The issue is rooted in the iControl Simple Object Access Protocol (SOAP) interface and affects the following versions of BIG-IP –

  • 13.1.5
  • 14.1.4.6 – 14.1.5
  • 15.1.5.1 – 15.1.8
  • 16.1.2.2 – 16.1.3, and
  • 17.0.0

“A format string vulnerability exists in iControl SOAP that allows an authenticated attacker to crash the iControl SOAP CGI process or, potentially execute arbitrary code,” the company said in an advisory. “In appliance mode BIG-IP, a successful exploit of this vulnerability can allow the attacker to cross a security boundary.”

Tracked as CVE-2023-22374 (CVSS score: 7.5/8.5), security researcher Ron Bowes of Rapid7 has been credited with discovering and reporting the flaw on December 6, 2022.

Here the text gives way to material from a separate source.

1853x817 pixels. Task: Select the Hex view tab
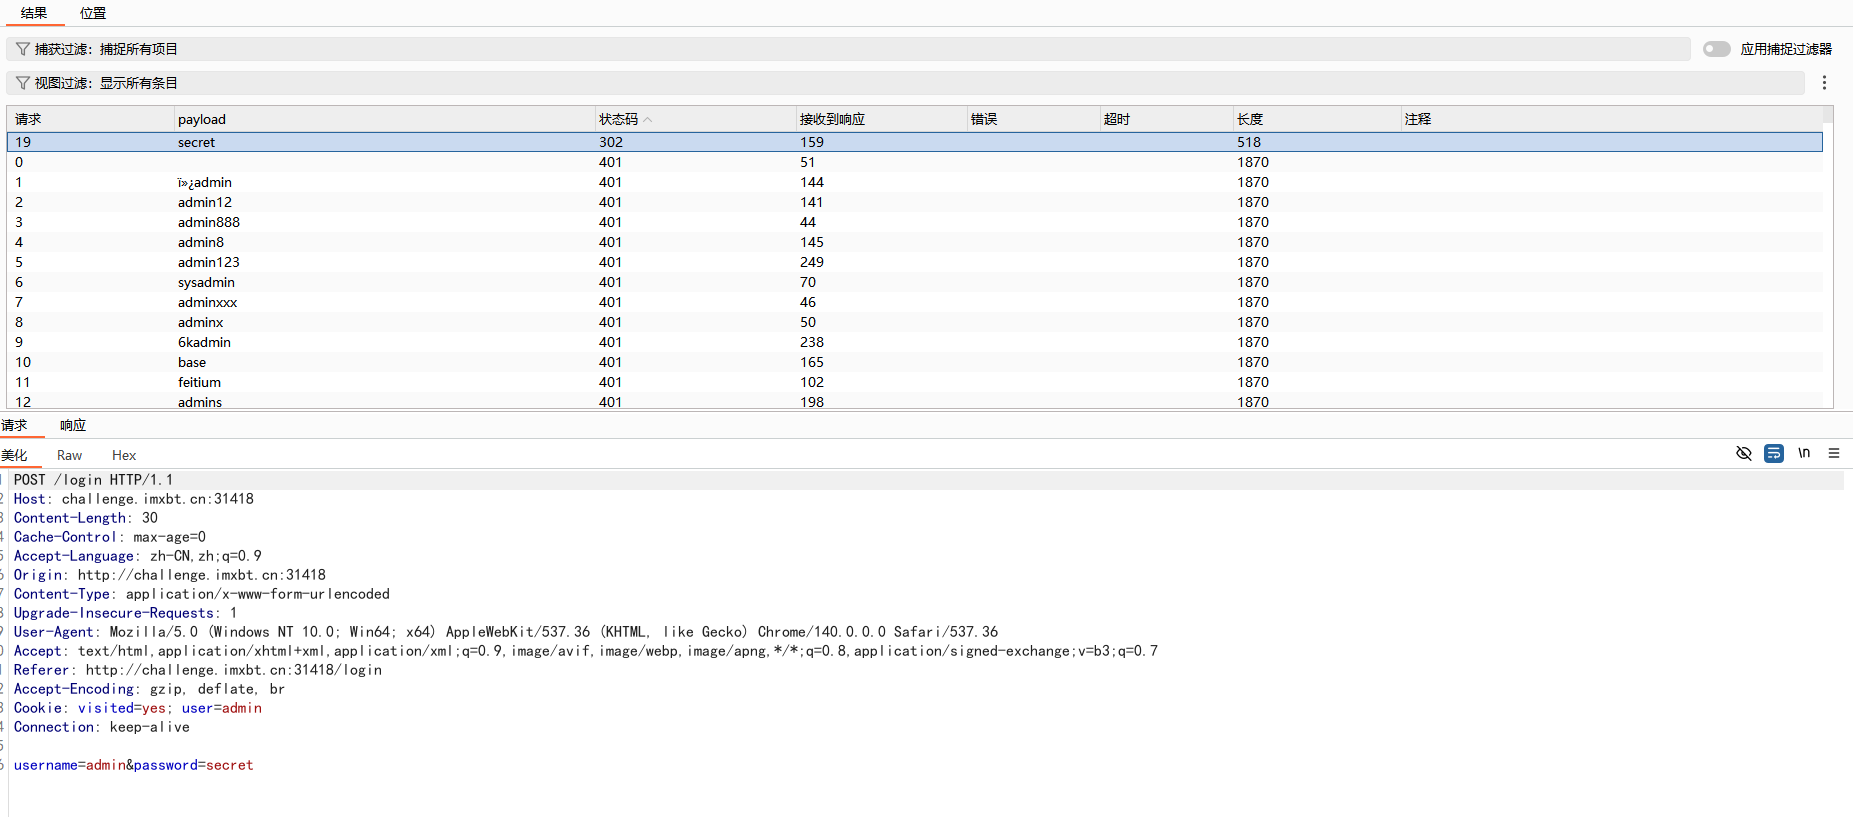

Given that the iCOntrol SOAP interface runs as root, a successful exploit could permit a threat actor to remotely trigger code execution on the device as the root user. This can be achieved by inserting arbitrary format string characters into a query parameter that’s passed to a logging function called syslog, Bowes said.

F5 noted that it has addressed the problem in an engineering hotfix that is available for supported versions of BIG-IP. As a workaround, the company is recommending users restrict access to the iControl SOAP API to only trusted users.

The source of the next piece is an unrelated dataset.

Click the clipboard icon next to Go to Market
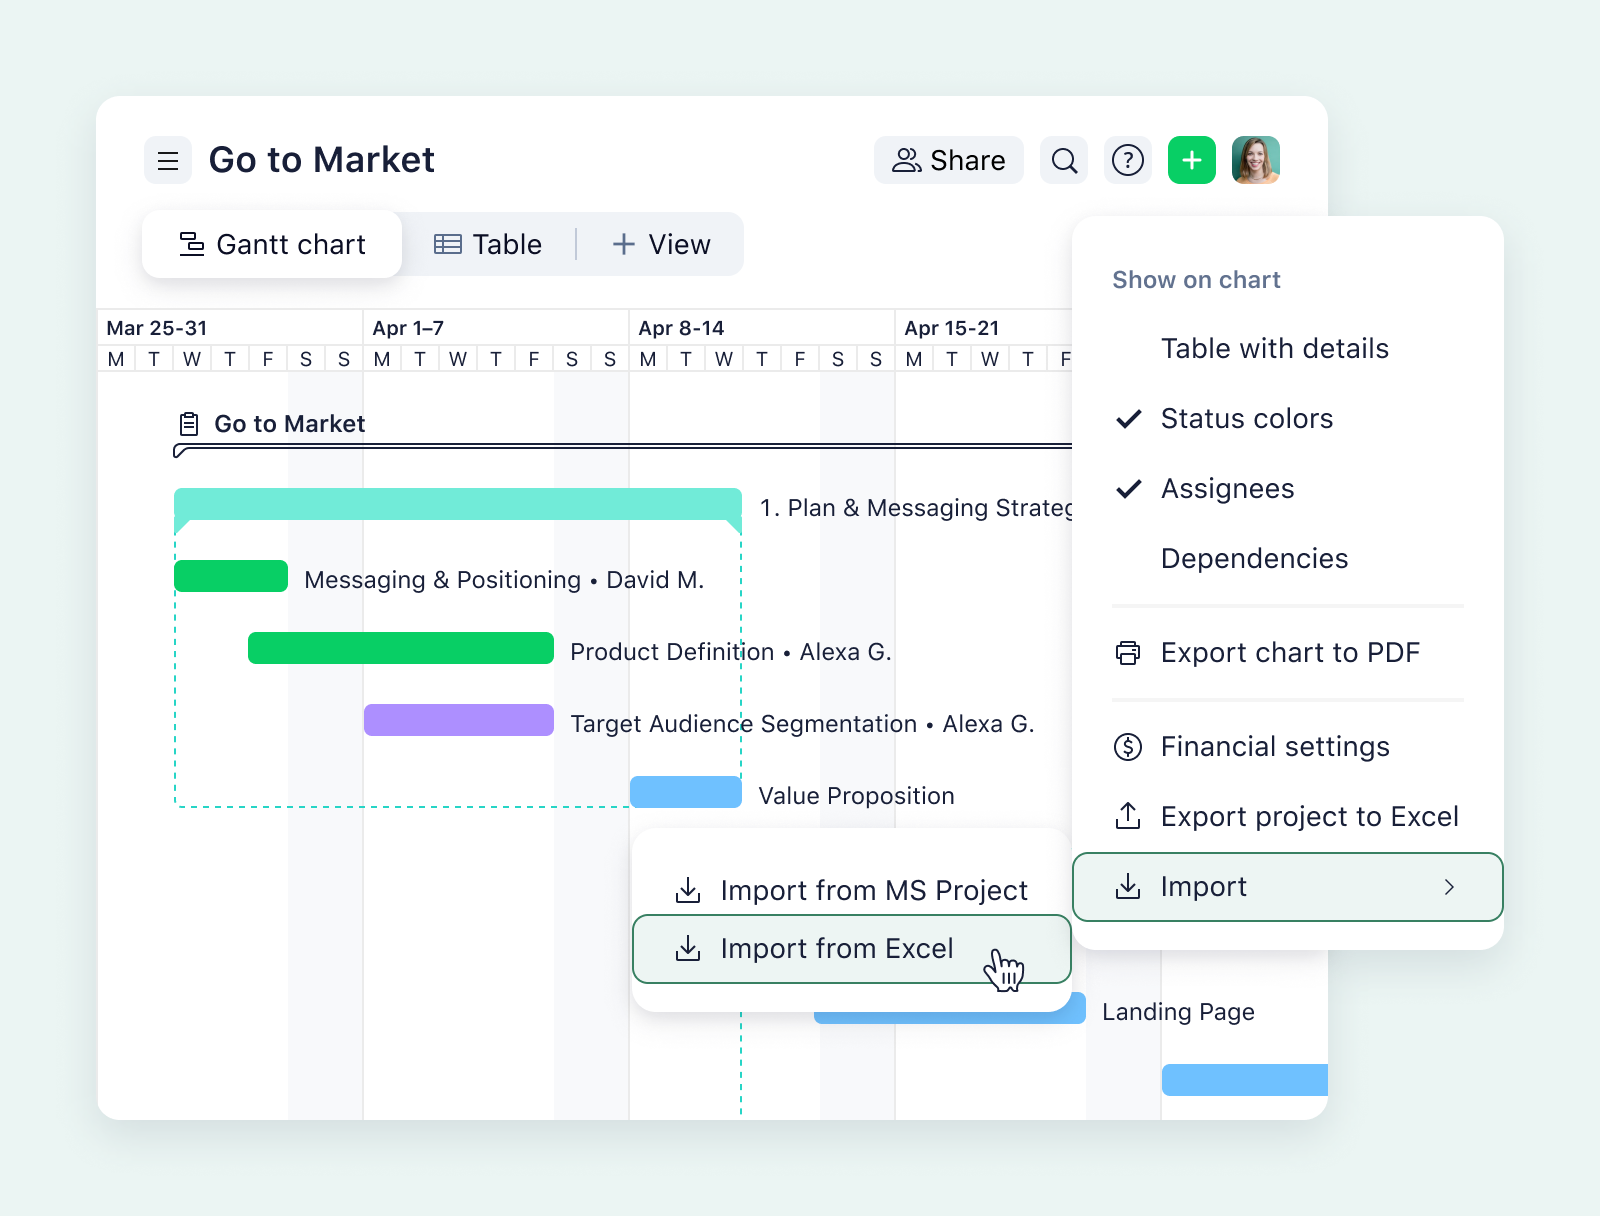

Cisco Patches Command Injection Bug in Cisco IOx

The disclosure comes as Cisco released updates to fix a flaw in Cisco IOx application hosting environment (CVE-2023-20076, CVSS score: 7.2) that could open the door for an authenticated, remote attacker to execute arbitrary commands as root on the underlying host operating system.

The vulnerability impacts devices running Cisco IOS XE Software and have the Cisco IOx feature enabled, as well as 800 Series Industrial ISRs, Catalyst Access Points, CGR1000 Compute Modules, IC3000 Industrial Compute Gateways, IR510 WPAN Industrial Routers.

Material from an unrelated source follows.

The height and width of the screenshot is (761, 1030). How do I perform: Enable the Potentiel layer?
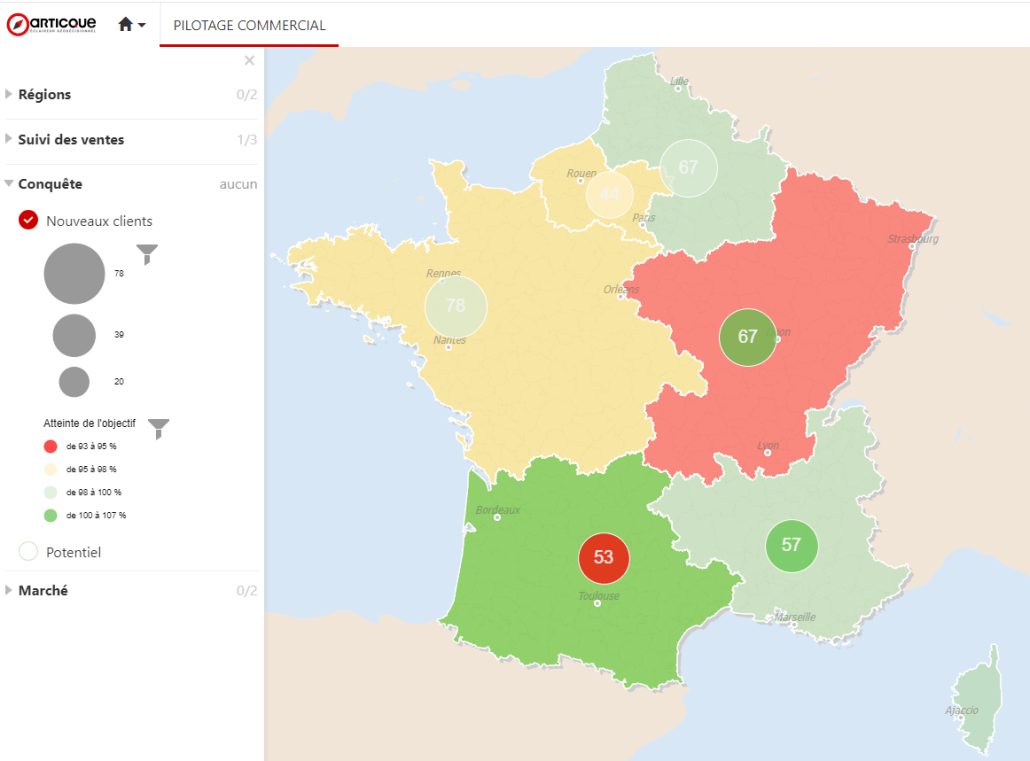tap(28, 552)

Cybersecurity firm Trellix, which identified the issue, said it could be weaponized to inject malicious packages in a manner that can persist system reboots and firmware upgrades, leaving which can only be removed after a factory reset.

“A bad actor could use CVE-2023-20076 to maliciously tamper with one of the affected Cisco devices anywhere along this supply chain,” it said, warning of potential threats to the broader supply chain. “The level of access that CVE-2023-20076 provides could allow for backdoors to be installed and hidden, making the tampering entirely transparent for the end user.”

While the exploit requires the attacker to be authenticated and have admin privileges, it’s worth noting that adversaries can find a variety of ways to escalate privileges, such as phishing or by banking on the possibility that users may have failed to change the default credentials.

Also discovered by Trellix is a security check bypass during TAR archive extraction, which could allow an attacker to write on the underlying host operating system as the root user.

The networking equipment major, which has since remediated the defect, said the vulnerability poses no immediate risk as “the code was put there for future application packaging support.”